24 Feb, 10 | by julietwalker
The Oli family had already borrowed a hundred thousand Nepalese rupees (around 800 Pounds) for the treatment of their daughter with epilepsy. They needed more to continue the treatment. Unable to get this money, the parents and the epileptic daughter committed suicide.
Health care has to be paid for by patients or their family in Nepal. Health insurance or government funding of free health care is virtually non-existent. Hence, health care is one of the prime reasons for indebtedness here. We have all been reading about these statistics here in Nepal since our medical school days. But when once in a while, a family commits suicide or makes it into the news, the numbers and figures suddenly seem to have a different meaning.

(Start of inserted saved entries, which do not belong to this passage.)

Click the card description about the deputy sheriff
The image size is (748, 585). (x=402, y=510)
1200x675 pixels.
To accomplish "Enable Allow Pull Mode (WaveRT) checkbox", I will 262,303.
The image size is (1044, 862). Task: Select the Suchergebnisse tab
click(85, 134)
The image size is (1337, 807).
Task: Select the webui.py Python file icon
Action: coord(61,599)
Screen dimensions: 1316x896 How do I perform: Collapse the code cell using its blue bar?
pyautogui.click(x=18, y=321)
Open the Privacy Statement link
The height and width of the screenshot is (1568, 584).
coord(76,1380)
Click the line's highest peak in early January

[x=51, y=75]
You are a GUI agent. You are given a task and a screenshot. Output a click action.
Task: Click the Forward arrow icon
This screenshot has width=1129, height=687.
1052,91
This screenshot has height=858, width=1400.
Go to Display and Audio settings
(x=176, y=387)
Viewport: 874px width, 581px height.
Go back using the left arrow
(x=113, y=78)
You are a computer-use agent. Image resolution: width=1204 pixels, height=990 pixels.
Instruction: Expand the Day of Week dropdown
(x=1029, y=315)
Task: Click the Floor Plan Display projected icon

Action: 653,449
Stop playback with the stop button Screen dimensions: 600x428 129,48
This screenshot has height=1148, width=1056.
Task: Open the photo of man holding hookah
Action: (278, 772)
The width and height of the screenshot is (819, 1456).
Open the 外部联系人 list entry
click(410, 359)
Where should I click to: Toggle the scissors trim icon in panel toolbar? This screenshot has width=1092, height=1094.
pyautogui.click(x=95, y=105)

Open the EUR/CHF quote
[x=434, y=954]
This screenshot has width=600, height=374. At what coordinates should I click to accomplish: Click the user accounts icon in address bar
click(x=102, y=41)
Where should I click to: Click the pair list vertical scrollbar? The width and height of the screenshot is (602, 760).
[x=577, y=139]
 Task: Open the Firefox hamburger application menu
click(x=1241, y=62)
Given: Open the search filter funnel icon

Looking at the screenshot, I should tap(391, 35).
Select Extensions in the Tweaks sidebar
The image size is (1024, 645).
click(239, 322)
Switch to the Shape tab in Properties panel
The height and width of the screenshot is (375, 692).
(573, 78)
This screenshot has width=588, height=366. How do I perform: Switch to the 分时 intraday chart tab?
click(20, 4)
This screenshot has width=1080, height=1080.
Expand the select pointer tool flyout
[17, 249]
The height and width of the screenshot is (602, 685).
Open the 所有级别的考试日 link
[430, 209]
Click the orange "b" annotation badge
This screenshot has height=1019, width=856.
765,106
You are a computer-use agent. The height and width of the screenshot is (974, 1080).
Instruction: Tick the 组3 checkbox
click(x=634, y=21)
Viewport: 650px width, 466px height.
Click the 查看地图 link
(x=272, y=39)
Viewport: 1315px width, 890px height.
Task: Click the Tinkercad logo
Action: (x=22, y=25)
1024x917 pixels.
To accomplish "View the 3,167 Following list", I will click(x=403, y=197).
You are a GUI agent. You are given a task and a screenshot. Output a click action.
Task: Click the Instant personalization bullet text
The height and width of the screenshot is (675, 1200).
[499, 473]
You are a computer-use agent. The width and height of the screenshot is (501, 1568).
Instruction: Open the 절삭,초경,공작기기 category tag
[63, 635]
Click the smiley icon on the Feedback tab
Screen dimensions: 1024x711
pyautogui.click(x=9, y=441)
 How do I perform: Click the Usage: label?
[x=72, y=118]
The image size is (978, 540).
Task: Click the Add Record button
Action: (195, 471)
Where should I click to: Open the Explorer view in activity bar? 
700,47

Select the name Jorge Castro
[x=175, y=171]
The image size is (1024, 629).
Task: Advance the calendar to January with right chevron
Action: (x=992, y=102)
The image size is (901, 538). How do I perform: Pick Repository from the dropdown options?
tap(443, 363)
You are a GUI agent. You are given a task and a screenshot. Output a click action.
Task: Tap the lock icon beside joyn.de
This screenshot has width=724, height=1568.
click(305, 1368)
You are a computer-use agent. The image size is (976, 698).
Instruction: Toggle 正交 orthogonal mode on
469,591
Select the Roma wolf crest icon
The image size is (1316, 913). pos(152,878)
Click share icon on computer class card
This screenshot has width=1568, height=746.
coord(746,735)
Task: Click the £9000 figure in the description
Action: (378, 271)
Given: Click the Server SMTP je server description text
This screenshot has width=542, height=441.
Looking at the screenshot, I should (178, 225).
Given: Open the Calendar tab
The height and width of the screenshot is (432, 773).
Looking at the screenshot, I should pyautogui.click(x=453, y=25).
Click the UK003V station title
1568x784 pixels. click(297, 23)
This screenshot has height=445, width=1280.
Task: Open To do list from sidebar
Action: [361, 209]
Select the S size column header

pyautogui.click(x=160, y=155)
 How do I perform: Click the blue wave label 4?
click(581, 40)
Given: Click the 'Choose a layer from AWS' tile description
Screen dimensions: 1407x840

I could not help thinking about how many times as doctors we have been told by patients that they cannot afford a particular test or treatment. It was almost an everyday experience during my training in a government owned teaching hospital. There was really not much most of us could do. There were funds for the poor but the administrative process to get these were often complicated and many a times, this would not be enough either.
I am sure cost considerations are a part of healthcare service delivery even in developed countries. But the gap in health services available for the rich and the poor in developed countries is not as big as in developing countries, is it? How often does a doctor in a developed country have to cancel an essential test because the patient cannot afford it? How often does he or she have to change the prescription because the patient cannot buy the drug of choice?
I have always liked the UK’s NHS for one simple reason: It covers all irrespective of their financial capabilities. The US is trying to establish a universal health care system as well. For us, living in developing countries, this still seems to be a farfetched idea. I cannot think of this happening during my lifetime. It is said that every country in the world has now signed at least one convention that recognizes right to health as a part of human rights. Where does the right to health stand in terms of an individual’s ability to afford healthcare?
I always try to end my blogs on a positive note. But right now, I cannot think of anything optimistic to say for the Nepalese healthcare in this regard. No doubt, everyone in Nepal or elsewhere agrees in principle that healthcare should be available to all irrespective of their financial status. However, the economics of healthcare seems to strongly dominate the value of human ideologies.
Siddhartha Yadav is a former BMJ Clegg scholar.